Working with HDF5-based object

read_bedgraph function

For memory efficient read in, one can use an HDF5 based methrix object. Only one bedgraph file is in the memory at the same time, while the resulting object won’t be stored in the memory, but on-disk.

Additional arguments to use HDF5:

  • Set h5=TRUE
  • Set vect=FALSE
  • h5_dir –> a directory to save the final object. It is possible to save the object later. It increases the processing time significantly.
  • h5temp –> a temporary directory to use during data processing.

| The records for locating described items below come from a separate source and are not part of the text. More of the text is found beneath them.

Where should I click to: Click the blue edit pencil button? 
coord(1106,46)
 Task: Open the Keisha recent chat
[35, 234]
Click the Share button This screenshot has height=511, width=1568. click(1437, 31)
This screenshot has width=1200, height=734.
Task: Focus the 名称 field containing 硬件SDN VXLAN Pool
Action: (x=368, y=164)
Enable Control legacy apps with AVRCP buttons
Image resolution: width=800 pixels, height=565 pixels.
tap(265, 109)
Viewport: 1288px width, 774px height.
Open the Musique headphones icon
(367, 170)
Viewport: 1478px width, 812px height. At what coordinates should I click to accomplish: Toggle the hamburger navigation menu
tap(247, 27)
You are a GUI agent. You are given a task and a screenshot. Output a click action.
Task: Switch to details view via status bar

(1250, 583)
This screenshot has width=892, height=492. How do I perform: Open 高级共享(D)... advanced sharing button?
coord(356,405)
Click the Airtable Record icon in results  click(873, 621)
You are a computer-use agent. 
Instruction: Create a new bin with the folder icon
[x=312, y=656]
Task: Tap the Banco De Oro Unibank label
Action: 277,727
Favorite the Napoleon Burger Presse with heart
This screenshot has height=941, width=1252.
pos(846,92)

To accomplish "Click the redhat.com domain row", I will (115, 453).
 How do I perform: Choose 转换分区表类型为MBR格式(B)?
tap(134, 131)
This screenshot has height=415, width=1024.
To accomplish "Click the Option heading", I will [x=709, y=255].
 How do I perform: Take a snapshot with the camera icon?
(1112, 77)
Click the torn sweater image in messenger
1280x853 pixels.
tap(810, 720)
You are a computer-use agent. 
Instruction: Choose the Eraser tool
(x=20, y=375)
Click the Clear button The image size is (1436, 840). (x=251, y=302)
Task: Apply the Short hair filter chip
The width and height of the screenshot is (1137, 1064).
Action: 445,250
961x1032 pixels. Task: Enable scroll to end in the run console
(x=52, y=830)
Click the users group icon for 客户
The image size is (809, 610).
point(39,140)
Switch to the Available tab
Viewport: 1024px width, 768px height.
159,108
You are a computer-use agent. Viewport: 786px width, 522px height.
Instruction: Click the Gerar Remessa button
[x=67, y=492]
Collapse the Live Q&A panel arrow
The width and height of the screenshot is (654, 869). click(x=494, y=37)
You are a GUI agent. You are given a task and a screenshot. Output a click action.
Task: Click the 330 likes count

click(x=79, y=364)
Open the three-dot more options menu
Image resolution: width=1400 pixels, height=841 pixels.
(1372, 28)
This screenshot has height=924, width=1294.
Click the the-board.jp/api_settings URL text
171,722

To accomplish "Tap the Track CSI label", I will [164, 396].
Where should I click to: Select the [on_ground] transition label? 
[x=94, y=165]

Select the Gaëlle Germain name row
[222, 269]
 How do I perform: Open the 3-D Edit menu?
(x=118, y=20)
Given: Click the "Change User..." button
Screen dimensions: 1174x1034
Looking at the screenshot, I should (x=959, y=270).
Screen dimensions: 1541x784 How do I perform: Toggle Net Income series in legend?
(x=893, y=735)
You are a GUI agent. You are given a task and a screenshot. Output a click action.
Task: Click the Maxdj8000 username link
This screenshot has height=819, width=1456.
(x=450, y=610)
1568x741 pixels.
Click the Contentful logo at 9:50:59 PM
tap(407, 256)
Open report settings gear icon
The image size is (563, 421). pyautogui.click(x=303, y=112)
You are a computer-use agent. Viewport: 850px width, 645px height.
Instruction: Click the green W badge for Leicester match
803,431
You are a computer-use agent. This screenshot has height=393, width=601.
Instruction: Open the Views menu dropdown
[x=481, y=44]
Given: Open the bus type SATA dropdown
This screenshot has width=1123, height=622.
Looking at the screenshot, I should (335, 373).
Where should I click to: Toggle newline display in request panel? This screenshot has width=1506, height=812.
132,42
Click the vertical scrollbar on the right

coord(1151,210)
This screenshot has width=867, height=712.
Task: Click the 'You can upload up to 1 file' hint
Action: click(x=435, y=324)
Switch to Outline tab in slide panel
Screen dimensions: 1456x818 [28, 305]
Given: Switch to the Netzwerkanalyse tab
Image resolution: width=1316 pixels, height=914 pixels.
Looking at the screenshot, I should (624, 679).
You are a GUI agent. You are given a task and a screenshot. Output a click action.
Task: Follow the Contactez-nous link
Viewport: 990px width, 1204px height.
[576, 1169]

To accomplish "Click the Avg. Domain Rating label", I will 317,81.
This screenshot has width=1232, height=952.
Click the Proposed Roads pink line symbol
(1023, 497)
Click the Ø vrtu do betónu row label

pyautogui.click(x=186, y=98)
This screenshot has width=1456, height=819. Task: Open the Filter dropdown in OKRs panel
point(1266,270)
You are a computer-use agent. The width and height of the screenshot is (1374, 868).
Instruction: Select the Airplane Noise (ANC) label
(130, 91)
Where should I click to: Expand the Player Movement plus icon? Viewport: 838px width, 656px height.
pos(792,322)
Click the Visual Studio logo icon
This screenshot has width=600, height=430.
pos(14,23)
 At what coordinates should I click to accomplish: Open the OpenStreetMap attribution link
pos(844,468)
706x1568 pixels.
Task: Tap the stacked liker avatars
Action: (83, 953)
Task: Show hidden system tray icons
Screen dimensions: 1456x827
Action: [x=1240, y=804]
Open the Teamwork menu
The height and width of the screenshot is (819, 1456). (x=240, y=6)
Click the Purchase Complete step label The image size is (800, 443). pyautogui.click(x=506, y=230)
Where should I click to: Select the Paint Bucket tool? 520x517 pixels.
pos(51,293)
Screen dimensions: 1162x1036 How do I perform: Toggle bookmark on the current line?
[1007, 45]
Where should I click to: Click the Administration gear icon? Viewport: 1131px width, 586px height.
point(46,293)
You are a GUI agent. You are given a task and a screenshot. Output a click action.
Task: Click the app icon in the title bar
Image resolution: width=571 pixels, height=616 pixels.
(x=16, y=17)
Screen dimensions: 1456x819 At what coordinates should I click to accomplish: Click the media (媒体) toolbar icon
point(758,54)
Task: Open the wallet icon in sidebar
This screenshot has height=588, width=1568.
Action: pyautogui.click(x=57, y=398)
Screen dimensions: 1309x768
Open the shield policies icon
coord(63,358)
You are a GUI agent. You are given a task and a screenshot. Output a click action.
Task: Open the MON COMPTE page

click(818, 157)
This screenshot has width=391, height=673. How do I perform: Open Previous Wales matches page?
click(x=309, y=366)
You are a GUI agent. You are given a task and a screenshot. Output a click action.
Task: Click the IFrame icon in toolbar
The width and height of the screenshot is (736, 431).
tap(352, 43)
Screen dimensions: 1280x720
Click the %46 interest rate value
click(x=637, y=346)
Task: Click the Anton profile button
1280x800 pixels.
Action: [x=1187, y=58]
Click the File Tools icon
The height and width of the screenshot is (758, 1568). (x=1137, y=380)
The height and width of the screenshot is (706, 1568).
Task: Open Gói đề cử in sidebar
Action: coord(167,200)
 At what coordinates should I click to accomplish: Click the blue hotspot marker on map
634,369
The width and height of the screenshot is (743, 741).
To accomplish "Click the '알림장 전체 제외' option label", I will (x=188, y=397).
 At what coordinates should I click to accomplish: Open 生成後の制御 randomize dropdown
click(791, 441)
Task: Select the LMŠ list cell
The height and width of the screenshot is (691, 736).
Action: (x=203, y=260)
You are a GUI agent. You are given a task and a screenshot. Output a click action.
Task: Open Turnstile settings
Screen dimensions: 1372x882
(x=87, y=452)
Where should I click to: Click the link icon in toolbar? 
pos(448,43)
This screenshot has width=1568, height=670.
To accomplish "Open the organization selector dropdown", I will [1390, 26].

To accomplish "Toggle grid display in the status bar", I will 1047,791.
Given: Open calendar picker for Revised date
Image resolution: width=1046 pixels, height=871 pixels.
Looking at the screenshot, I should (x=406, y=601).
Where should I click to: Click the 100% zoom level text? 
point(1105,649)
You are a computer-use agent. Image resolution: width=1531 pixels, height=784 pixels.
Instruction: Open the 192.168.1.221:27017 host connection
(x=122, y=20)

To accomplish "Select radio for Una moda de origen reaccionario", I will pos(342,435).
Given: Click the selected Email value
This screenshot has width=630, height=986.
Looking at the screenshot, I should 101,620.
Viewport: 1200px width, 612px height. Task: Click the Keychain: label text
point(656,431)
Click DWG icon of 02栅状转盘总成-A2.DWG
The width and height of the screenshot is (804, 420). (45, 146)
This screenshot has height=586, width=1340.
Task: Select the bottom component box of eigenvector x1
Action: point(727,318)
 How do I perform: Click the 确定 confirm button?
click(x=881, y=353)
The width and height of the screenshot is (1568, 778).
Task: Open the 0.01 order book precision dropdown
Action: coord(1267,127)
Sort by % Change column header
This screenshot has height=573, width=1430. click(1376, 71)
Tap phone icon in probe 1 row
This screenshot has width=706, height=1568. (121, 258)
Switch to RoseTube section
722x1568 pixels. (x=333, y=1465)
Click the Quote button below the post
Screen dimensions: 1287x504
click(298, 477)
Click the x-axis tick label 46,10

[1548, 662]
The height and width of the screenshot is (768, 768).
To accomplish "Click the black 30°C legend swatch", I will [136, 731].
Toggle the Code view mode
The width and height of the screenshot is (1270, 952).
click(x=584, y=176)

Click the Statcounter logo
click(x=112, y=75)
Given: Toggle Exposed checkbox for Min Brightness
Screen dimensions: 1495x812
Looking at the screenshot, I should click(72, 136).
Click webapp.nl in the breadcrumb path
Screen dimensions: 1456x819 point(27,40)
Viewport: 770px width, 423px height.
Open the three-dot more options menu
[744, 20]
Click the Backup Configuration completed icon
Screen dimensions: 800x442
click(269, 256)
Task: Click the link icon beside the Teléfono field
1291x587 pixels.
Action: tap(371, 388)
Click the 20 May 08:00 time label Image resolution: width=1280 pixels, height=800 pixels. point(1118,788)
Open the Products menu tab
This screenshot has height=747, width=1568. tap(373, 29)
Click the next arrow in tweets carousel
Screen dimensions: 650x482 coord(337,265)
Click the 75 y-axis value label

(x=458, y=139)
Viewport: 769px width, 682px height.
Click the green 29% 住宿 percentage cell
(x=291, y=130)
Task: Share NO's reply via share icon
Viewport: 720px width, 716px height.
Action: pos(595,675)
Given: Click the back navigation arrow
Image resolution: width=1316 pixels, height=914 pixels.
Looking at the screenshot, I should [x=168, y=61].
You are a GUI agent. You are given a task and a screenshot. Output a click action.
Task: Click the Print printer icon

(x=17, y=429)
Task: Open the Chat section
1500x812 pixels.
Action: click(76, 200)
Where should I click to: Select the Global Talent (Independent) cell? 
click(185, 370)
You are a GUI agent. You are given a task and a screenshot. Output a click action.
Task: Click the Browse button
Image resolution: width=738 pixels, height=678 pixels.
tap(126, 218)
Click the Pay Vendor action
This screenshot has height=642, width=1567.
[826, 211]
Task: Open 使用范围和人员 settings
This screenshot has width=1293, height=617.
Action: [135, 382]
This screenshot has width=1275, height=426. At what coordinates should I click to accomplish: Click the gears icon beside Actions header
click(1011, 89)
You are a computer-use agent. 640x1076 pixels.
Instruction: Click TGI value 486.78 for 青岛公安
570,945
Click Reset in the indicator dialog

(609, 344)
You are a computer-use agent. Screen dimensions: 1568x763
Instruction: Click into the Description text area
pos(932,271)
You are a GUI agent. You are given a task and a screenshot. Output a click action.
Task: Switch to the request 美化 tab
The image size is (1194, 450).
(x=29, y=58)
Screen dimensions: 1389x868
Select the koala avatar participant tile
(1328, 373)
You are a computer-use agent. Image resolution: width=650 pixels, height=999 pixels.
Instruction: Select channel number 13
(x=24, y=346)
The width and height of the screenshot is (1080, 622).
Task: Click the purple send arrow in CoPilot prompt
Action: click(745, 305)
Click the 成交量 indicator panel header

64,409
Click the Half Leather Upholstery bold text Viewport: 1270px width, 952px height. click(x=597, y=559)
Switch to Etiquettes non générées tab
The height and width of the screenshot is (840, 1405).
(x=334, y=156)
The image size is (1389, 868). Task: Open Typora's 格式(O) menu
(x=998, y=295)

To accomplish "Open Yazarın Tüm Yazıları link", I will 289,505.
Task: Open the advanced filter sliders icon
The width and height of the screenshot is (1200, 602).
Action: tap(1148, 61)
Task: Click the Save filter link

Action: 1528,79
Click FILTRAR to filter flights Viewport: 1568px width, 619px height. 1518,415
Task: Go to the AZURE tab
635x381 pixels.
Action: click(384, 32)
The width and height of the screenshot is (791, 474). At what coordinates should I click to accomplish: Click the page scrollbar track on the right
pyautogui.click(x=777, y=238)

Set this if for example the default temporary location doesn’t have enough free space to store the temporary data.
meth <- methrix::read_bedgraphs(
  files = bed_files,
  ref_cpgs = hg19_cpgs,
  chr_idx = 1,
  start_idx = 2,
  M_idx = 5,
  U_idx = 6,
  stranded = FALSE,
  zero_based = TRUE, 
  collapse_strands = FALSE,  
  coldata = sample_anno,
  vect = FALSE,
  h5 = TRUE)

All methrix functions work with HDF5-based objects as well, there is no difference in using different functions.

meth <- methrix::remove_uncovered(meth)

It is also possible to transform non-HDF5-based objects to HDF5-based ones and back.


m <- convert_HDF5_methrix(m=meth)
m2 <- convert_methrix(m=m)

Saving and loading

Saving and loading of an HDF5-based object is not possible using the standard save or saveRDS functions. methrix offers easy to use saving and loading tools, which are essentially wrappers around the saveHDF5SummarizedExperiment and loadHDF5SummarizedExperiment functions.


target_dir = paste0( getwd(), '/temp/')
save_HDF5_methrix(meth, dir = target_dir, replace = TRUE)

meth <- load_HDF5_methrix(dir = target_dir)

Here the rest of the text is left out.